A US federal judge on Thursday blocked the extradition of former Panamanian dictator Manuel Noriega to France, saying that he had not exhausted his possible appeals.
Noriega, 73, in September completed a 17-year US prison term on drug charges but has remained in US custody while appealing his extradition to France where he faces money laundering charges.
Judge Paul Huck in Miami said that the Panamanian former strongman was entitled to have his appeals heard by a court in the state of Georgia, and possibly even before the US Supreme Court.
"It appears that these are legal issues on which no other federal court has ruled, directly or indirectly," Huck said, ordering that the extradition procedures remain suspended.
delay
The ruling was likely to delay Noriega's extradition -- if it happens at all -- by months or even years, court observers said, with two further levels of appeal remaining.
"There are two appellate courts in US, and the judge granted Noriega's right to go until the whole process of appealing is finished at the US Supreme Court," Noriega's lawyer Jon May said.
Earlier this month the federal judge rejected a petition by Noriega to prevent his extradition on grounds that in France he would be denied the benefits he has in the US as a prisoner of war.
A French court sentenced Noriega to 10 years in prison in 1999 after his conviction in absentia on various charges, but authorities say he would be given a new trial on allegations that he deposited US$3.15 million in cocaine trafficking profits in French bank accounts in the 1980s.
surrender
The former army general held sway in Panama from 1984 until he surrendered on Jan. 3, 1990, to US troops who had invaded the country three weeks earlier.
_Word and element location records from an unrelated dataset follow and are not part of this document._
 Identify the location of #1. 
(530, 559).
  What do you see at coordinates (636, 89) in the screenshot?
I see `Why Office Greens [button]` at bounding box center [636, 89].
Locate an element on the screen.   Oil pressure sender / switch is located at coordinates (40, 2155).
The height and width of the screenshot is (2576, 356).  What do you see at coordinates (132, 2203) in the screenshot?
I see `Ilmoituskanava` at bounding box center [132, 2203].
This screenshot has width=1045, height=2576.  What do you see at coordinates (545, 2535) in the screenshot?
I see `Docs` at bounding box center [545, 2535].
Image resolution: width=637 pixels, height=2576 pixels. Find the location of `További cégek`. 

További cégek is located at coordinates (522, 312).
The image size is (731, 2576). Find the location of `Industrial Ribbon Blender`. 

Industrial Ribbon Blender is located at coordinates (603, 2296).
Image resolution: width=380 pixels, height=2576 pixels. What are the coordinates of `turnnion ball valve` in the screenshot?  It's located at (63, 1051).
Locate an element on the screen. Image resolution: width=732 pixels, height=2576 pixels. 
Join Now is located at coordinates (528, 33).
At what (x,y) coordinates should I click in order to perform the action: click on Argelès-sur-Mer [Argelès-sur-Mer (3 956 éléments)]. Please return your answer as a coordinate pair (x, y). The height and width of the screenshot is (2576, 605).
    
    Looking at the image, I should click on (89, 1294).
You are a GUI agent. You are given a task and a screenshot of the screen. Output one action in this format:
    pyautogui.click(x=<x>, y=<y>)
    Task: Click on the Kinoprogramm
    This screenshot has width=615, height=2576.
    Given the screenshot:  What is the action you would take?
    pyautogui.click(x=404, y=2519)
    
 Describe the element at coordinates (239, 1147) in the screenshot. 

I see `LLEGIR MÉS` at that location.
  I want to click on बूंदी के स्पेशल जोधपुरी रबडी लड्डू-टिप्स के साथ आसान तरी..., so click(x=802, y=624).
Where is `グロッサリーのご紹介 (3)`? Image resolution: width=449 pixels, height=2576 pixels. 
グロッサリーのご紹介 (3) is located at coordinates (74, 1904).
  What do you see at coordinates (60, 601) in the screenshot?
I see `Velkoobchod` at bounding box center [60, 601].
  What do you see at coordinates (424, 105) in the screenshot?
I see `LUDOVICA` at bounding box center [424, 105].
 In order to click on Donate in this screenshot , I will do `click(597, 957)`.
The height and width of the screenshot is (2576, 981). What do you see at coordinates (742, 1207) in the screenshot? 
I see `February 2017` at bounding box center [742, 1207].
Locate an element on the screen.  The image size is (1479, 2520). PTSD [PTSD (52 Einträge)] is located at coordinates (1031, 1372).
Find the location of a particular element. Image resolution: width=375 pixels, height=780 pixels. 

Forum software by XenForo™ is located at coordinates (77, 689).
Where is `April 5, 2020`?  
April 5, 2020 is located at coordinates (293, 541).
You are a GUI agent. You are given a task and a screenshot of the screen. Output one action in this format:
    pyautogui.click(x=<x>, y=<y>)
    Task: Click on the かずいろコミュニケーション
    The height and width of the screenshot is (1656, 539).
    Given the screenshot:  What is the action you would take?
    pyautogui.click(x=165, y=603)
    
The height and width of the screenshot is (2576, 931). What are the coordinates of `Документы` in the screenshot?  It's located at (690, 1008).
A US Cold War ally and one-time CIA informant whose involvement with drug trafficking eventually became an embarrassment for Washington, Noriega was then flown on a military plane to Miami, where he was tried on charges of drug trafficking, money laundering and racketeering.
Noriega's lawyers have sought to have him not extradited but returned to Panama, arguing that he should be repatriated under the international Geneva Conventions on the treatment of prisoners of war.
The Panamanian government has also said that it will seek Noriega's extradition to his home country, where he faces prosecution over the disappearances and murders of opposition members, but it has not yet launched such a procedure.